◆ **ABOUT THIS EXERCISE**: Every line holding the string "لینک" should be copied from the listing.

◆ **EXTRACTED RECORDS**:
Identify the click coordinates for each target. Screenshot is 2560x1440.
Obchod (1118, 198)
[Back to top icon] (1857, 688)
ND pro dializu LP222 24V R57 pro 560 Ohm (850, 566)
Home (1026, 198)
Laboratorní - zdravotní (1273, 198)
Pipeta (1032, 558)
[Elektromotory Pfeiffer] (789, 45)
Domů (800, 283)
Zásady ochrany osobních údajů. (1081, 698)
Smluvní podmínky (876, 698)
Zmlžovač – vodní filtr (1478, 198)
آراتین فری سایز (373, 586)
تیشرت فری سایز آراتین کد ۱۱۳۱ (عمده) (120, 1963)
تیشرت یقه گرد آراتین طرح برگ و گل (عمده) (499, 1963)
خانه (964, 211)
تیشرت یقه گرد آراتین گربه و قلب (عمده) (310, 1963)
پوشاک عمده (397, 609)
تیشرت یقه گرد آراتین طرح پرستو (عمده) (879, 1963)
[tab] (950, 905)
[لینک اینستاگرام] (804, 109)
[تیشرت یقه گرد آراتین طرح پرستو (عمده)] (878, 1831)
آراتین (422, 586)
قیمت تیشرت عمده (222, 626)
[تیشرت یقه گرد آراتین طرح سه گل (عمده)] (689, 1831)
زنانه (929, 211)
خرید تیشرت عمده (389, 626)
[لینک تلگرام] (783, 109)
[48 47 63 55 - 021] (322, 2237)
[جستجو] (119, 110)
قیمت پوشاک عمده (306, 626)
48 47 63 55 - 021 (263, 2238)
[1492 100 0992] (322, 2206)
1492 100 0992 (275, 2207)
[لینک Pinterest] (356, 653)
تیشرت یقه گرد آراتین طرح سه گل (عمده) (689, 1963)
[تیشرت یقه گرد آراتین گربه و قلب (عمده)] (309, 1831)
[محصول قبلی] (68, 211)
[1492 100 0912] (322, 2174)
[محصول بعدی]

◆ **YOUR RESPONSE**:
[لینک اینستاگرام] (804, 109)
[لینک تلگرام] (783, 109)
[لینک Pinterest] (356, 653)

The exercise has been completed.